Fundada em 1216, na França, pelo padre espanhol Domingos de Gusmão, a Ordem dos Pregadores, mais conhecida como dominicana, celebra este ano oito séculos de atividade apostólica.
Desde a vida comunitária, os frades conjugam oração e pregação, vida intelectual e opção pelos pobres. Entre os primeiros dominicanos, vários procediam da Universidade de Bolonha (a mais antiga do mundo), e outros se encontram nos primórdios das universidades de Oxford, Inglaterra, e Sorbonne, Paris. Os dominicanos fundaram as duas primeiras universidades da América Latina: a de Santo Domingo, na República Dominicana (1538), e a São Marcos, no Peru (1551).
Desde que chegaram ao Brasil, em fins do século XIX, os frades se dedicaram, primeiro, ao mundo indígena; em meados do século XX, ao mundo estudantil; e, hoje, aos movimentos sociais e à defesa dos direitos humanos.
Entre os dominicanos mais conhecidos se destacam Alberto Magno, Mestre Eckhart, Tomás de Aquino, Francisco de Vitória, Giordano Bruno, Savonarola, Campanella, Bartolomeu de Las Casas e Lebret. No Brasil, Pedro Secondi, Carlos Josaphat, Mateus Rocha, Tito de Alencar Lima, Hilton Japiassu e Tomás Balduíno.
Santo Tomás releu a tradição filosófica e teológica pelos óculos do pagão Aristóteles e deu à Igreja uma consistente doutrina cristã. Las Casas, ao defender a dignidade dos índios, elaborou a primeira carta de direitos humanos da América Latina. Vitória lançou as bases do Direito Internacional. Lebret se empenhou em imprimir à economia um caráter humanista. Mateus Rocha fez da Ação Católica um movimento progressista, que nos deu Betinho e outros líderes políticos. Tomás Balduíno se tornou o bispo do povo indígena e fundou a Comissão Pastoral da Terra.
Nem tudo são luzes.
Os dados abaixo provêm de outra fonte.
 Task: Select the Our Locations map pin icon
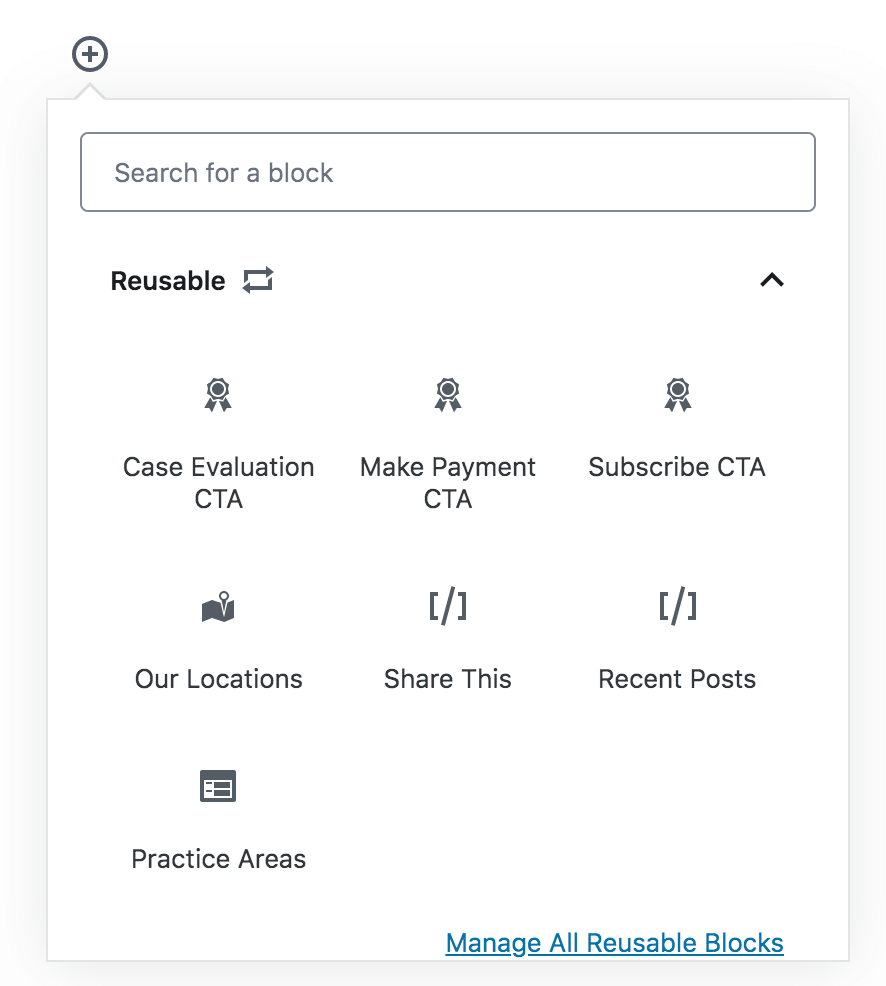click(x=218, y=607)
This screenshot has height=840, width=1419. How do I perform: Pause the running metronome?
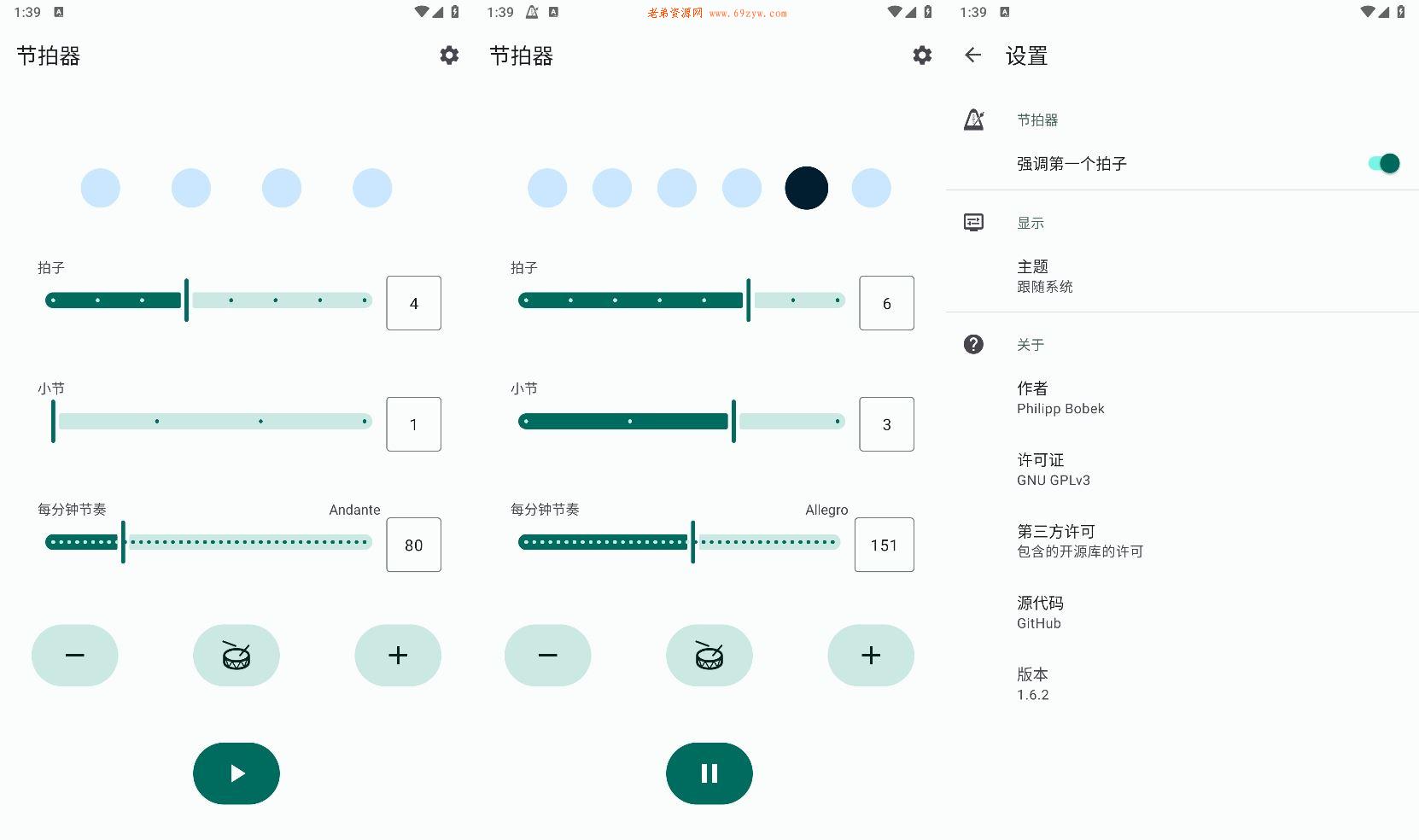pyautogui.click(x=710, y=773)
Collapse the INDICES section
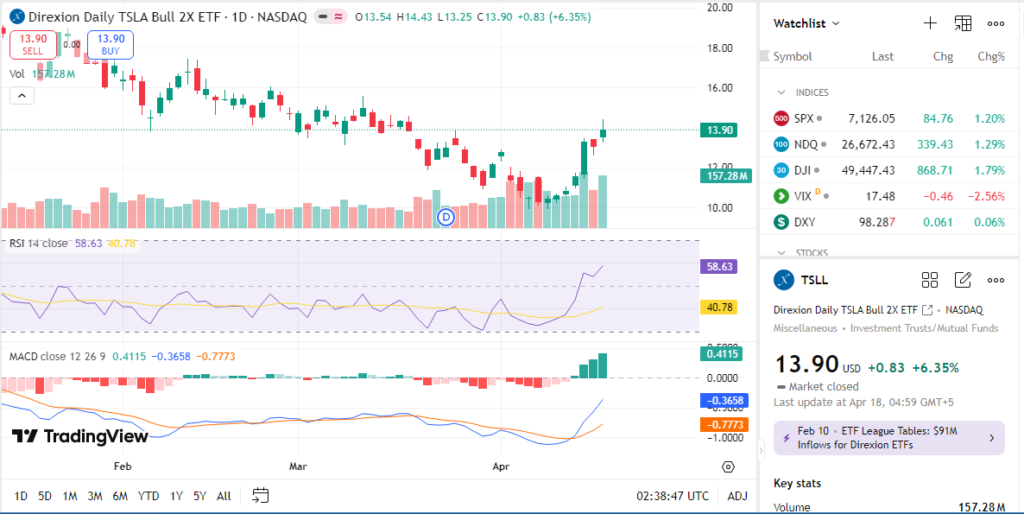This screenshot has width=1024, height=514. pyautogui.click(x=782, y=92)
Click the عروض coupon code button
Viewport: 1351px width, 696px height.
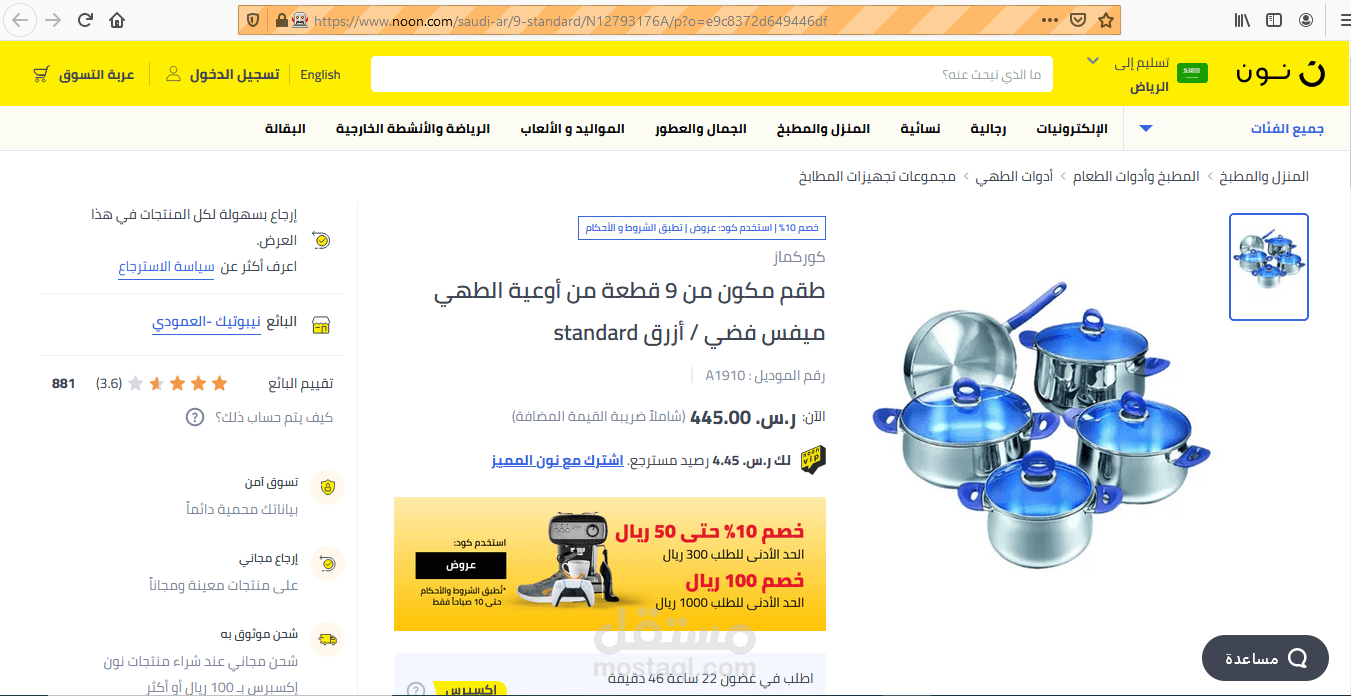tap(461, 565)
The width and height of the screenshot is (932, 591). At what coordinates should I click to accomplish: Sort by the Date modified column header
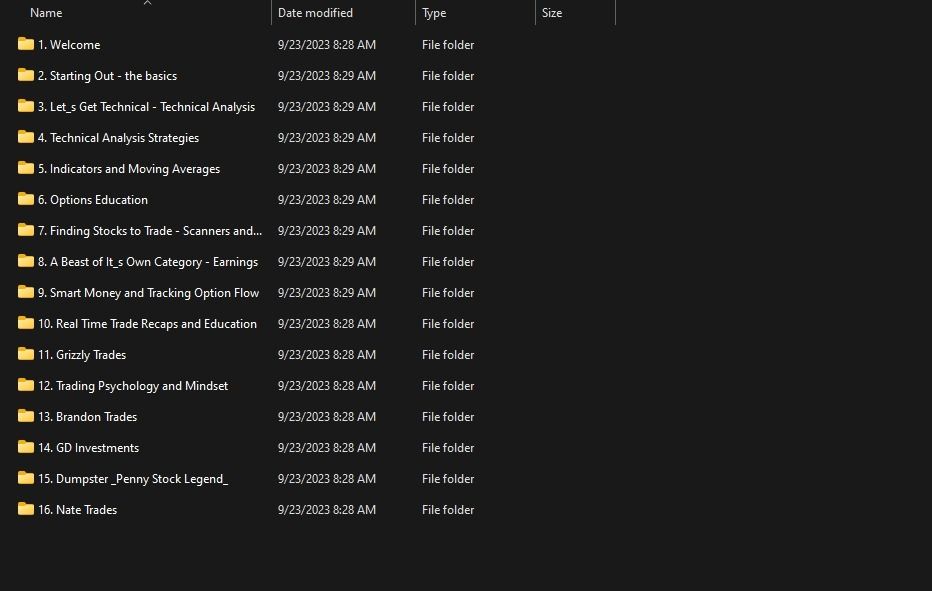[315, 13]
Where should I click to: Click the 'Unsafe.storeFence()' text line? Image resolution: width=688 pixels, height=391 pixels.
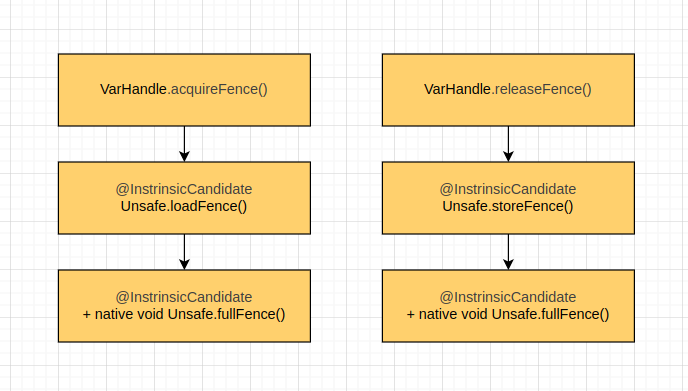(x=508, y=206)
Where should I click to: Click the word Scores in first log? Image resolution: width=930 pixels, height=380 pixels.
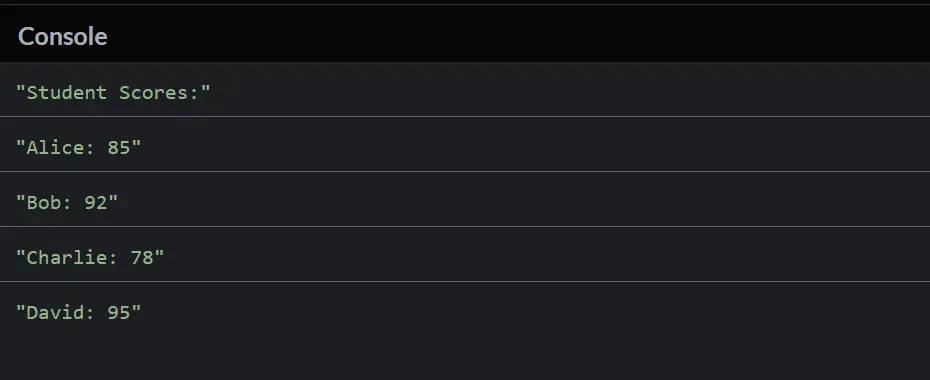[x=154, y=92]
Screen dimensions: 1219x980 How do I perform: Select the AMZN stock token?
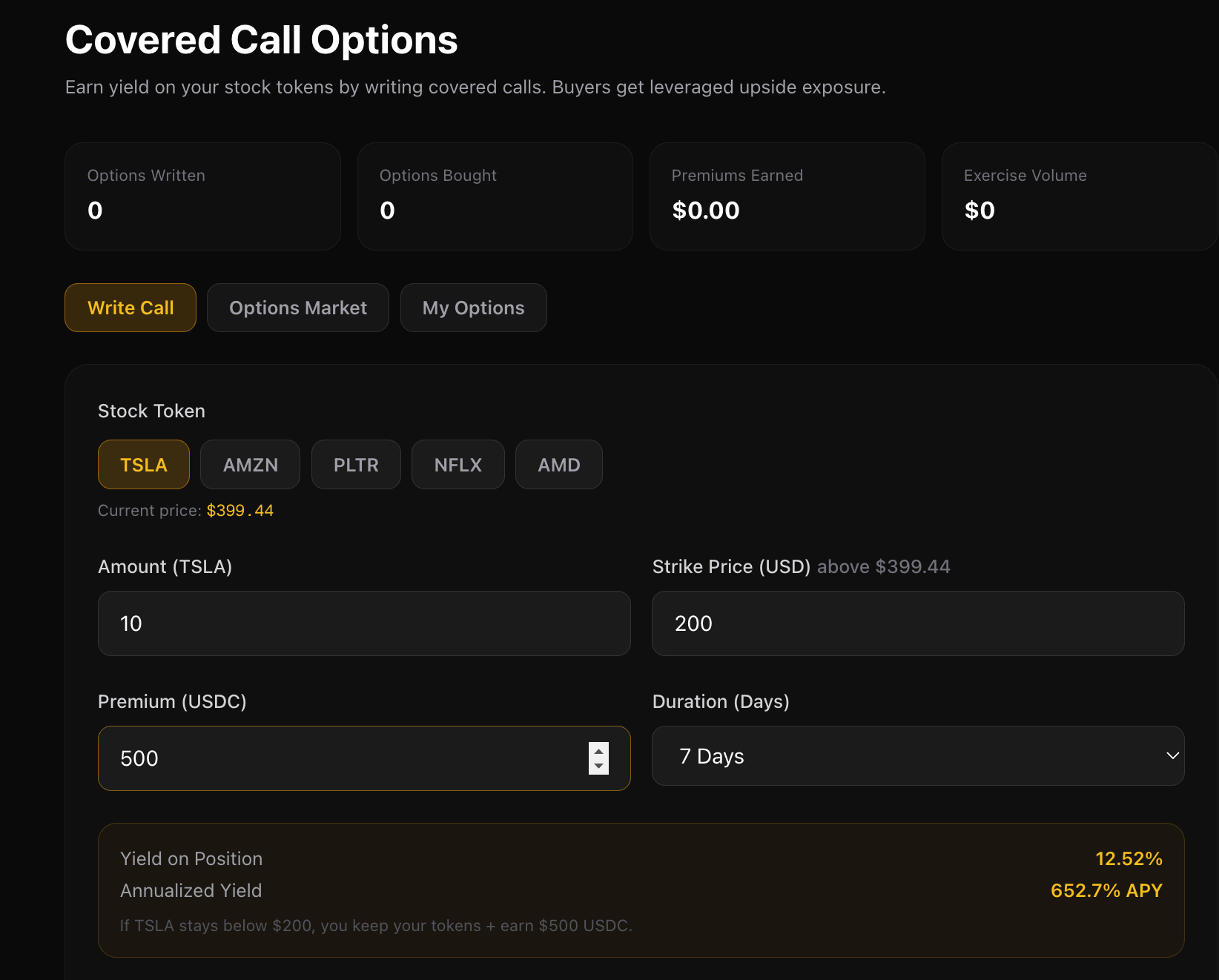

Dominicanos fomentaram cruzadas contra supostos hereges, e a figura sinistra de Torquemada comandou o tribunal da Inquisição.
Três compromissos definem o nosso carisma: 1) lutar por justiça e por uma sociedade de partilha dos bens da Terra e dos frutos do trabalho humano (pobreza); 2) fidelidade ao carisma de São Domingos (obediência); 3) gratuidade na entrega amorosa e solidária de nossas vidas a todos, e em especial aos que carecem de condições dignas de vida (castidade).
Durante a ditadura militar, impelidos pela renovação da Igreja no Concílio Vaticano II, alguns frades se engajaram na luta por democracia e padeceram anos nos cárceres, enquanto outros abraçaram a “opção pelos pobres”, de modo a fazer das classes populares protagonistas na implantação do direito à justiça e das condições de paz.
No Brasil, a Comissão Dominicana de Justiça e Paz tornou-se uma expressão “sacramental” das prioridades definidas pela Ordem, e do compromisso de frades, religiosas e leigos com os movimentos populares voltados à busca de “outros mundos possíveis”.
A família dominicana no Brasil inclui, além de quase uma centena de frades, monjas dominicanas contemplativas, religiosas dedicadas à educação, leigos identificados com o nosso carisma, e o Movimento Juvenil Dominicano.
Frei Betto é escritor, autor de “Fome de Deus” (Paralela), entre outros livros.